One of the great ironies about modern digital systems is that they sound ‘too clean’. This argument has even extended to playback from digital systems; whereas the arrival of CD celebrated music without the ‘pops and clicks’ of vinyl or the ‘hiss’ of tape, more recently there has been a drive to bring back ‘noises’ of these very kinds to certain types of production. But these tricks shouldn’t be added for novelty; Tape Saturation effects don’t just provide hiss but instead recreate the ‘warmth’ of analogue tape by mapping the non-linear frequency response of taped recordings. In real terms, what Tape Saturation plug-ins do is to provide parameters which alter the harmonic make-up of a sound and allow for a ‘grey area’ when signals get loud. Whereas digital recordings distort when they cross the 0dB threshold, analogue systems provide a combination of much more musically-pleasing harmonics when signals are run ‘hot’. These are well worth exploring, not just on individual sounds but at the mix stage, where a mix can actually sound ‘cleaner’ and more rounded when run through carefully controlled Tape Saturation settings.

Using Transient Designers to emulate the response of Tape

When using tape, one key feature of percussive sounds is that the shape and impact of their transients can change. Whereas a kick drum or snare captured through a digital system will provide ‘full’ playback of the initial hit of a percussive source heading into its Decay portion, analogue systems – particularly tape running at slower speeds – will change this relationship. If you’re drawn to this approach, try using Transient Designers to ‘smudge’ the initial impact of a hit, so that the relationship between transient and decay is less stark. You can achieve similar results with heavy uses of compression, where the attack transient can be squashed into what comes afterwards. For ‘retro’ beat-processing, both approaches can be hugely effective.
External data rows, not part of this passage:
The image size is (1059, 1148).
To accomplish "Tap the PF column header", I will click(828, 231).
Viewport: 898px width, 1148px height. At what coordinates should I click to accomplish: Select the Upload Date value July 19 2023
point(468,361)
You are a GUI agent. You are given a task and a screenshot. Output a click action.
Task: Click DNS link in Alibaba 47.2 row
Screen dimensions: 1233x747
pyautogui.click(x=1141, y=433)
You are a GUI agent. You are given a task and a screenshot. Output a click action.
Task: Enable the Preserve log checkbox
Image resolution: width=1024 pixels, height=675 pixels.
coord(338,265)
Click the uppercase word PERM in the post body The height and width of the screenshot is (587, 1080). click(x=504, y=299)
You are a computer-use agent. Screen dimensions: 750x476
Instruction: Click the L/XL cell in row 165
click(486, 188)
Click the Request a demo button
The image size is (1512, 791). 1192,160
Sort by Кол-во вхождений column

Clip Distortion on Drum Groups

If you record a live drum kit, the ‘spill’ between microphones often helps glue the sound of the kit together. While you’ll place individual microphones on each drum, the volume from adjacent kit pieces is bound to spill, whilst overheads and room mics will also capture a ‘group’ sound rather than that of a specific drum. Working with individual drum samples avoids such problems but also misses out on this natural ‘mix glue’. Adding Ambience reverbs to your samples can help but setting up parallel Distortion to create a driving ‘trash bus’ can be just as effective. Create something full, rich and aggressive, then create a balance between the original drums and this parallel distortion channel.

Not All Distortions Are Created Equal

Distortion comes in many different flavours, shapes and sizes. Whether you favour the sound of tube warmth, tape, solid state hardware, or the aliasing of early digital systems, trying a number of processors out on individual sounds, groups of complementary ones, or across an entire mix is always a good idea. Remember that distortion magnifies and changes the harmonic content of the input signal and that no two approaches to this will be quite the same. So create long chains of distortion effects, bypass each one and solo each in context with the rest of your track to make the choices which suit your needs.